Oh, and swapping to a meat substitute was found to potentially add four years to your life, compared to eating red meat every day which increases your odds of early death by 12%.
Guess which food item won the battle of the proteins? Steak. Despite evidence pointing towards seitan being nutritious and less dangerous, Men’s Health still voted steak… bizarrely enough.
Well, new data confirms – again – than you’re better off getting your protein requirements from beans rather than beef.
Researchers in Greece looked at the diets of 3,349 women and men over the age of 50. They calculated a successful ageing score (SAI) and related what they ate to that index.
They found that those who ate a high plant protein diet had a higher SAI score than those who had a low plant protein intake – leading them to conclude that protein-rich plant-based diet was potentially more beneficial for health and ‘successful aging’ than the alternatives.
When it comes to living longer, another study examined the impact of protein intake on the lifespan of 6,381 over-50s in the USA.

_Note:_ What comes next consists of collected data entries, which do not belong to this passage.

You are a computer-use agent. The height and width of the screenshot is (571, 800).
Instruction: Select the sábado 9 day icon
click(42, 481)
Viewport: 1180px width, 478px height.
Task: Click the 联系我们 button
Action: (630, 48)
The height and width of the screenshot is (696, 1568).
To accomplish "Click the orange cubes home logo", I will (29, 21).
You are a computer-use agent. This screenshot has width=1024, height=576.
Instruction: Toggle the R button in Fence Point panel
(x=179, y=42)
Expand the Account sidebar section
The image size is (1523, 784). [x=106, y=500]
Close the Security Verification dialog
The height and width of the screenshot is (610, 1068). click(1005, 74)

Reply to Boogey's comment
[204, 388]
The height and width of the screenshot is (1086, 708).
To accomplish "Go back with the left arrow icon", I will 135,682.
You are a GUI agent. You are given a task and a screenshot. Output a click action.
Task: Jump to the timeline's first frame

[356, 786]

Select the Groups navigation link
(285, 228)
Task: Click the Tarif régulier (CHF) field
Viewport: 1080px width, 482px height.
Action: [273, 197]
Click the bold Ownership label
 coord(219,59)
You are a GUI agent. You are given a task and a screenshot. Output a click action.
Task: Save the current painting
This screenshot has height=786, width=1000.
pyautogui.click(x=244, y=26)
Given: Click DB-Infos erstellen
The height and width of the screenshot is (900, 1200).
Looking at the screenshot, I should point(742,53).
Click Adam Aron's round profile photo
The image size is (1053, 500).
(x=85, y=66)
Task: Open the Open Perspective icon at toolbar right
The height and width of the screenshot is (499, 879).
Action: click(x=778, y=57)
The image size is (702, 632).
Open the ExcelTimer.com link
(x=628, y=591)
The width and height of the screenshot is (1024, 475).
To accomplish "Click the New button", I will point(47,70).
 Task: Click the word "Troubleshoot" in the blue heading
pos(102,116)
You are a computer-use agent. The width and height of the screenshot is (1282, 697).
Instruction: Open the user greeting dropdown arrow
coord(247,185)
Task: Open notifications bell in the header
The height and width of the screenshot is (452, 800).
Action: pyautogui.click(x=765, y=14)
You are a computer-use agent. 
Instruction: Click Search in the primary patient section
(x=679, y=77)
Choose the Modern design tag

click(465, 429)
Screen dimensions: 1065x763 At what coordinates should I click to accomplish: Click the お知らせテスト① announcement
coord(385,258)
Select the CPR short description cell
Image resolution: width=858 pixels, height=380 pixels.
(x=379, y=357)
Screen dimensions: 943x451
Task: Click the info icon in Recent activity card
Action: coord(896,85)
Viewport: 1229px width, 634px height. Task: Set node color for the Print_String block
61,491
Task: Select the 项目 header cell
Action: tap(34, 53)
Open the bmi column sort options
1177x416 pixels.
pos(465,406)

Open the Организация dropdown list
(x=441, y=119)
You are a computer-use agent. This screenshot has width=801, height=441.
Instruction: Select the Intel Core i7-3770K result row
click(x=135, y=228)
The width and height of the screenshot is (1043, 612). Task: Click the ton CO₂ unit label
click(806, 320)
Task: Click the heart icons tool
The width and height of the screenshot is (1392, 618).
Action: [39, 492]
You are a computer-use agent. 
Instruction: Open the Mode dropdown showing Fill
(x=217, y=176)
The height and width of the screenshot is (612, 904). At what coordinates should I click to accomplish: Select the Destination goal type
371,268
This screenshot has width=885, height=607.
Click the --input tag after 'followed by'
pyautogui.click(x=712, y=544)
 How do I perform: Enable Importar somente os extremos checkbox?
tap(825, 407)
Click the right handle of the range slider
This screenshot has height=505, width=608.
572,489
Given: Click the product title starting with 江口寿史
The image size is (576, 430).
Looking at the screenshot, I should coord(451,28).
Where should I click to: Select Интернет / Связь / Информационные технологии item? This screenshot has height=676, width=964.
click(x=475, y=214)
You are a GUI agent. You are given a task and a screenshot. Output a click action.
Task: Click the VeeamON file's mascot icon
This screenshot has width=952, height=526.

Those who reported that they had a high protein intake were found to have an 75 per cent increase in overall mortality and a four-fold increase in cancer-related death risk over the following 18 years. But guess what? That was only the case for those who got their protein from meat sources. Plant proteins were actually associated with a lower mortality risk.
Not convinced yet? The study sizes still too small? How about this 2019 70,696 participant-strong study by Japanese researchers? Again, researchers found that intake of plant protein was associated with lower death risk and deaths from cardiovascular disease.
Good sources of plant protein
Firstly, don’t believe the propaganda – you can get sufficient amounts of protein on a plant-based diet with a little planning. It’s dead easy to shove a steak and veg on a plate and continue with your day, but vegan eating requires you to be a little more inventive and strategic.
Prioritise real foods and if you feel like you need more protein (if you do a lot of exercise, for example), then think about supplementing with a protein shake or bar. One very delicious and simple way to do that is to get yourself a box of MisFits Plant-Based High Protein chocolate bars. They taste ridiculously good, have under 1g of sugar per bar and 15g of protein.
Otherwise, look at getting protein into every meal.
All nut butters are great sources of protein, containing 3.4g per tablespoon, while half a cup of lentils provides about 12g of protein. Baked beans are dead nutritious, containing about 4g of protein per 100g and 0g of saturated fat.
And then, of course, you’ve got your tofu and tempeh which contain all nine essential amino acids you need, as well as iron, calcium, manganese and phosporous.
Meat substitutes like Oumph! chunks are made from soy protein and contain 17g of protein per 100g but only 82kcls (which is super low). Seitan, as mentioned above, is very high protein and low in saturated fat too.
So there are plenty of options and while no one is saying that you’ve got to go 100 per cent vegan to live longer or be healthier, it is worth experimenting with plant-based alternatives.